Instructions for the task> Copy out only the span from the line with "The image size is (1270, 952)." to the end of the data, both ends kept, word for word.

Provided entries>
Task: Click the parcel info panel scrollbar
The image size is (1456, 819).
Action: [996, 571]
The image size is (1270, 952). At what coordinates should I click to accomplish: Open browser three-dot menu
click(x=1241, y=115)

Answer area>
The image size is (1270, 952). At what coordinates should I click to accomplish: Open browser three-dot menu
click(x=1241, y=115)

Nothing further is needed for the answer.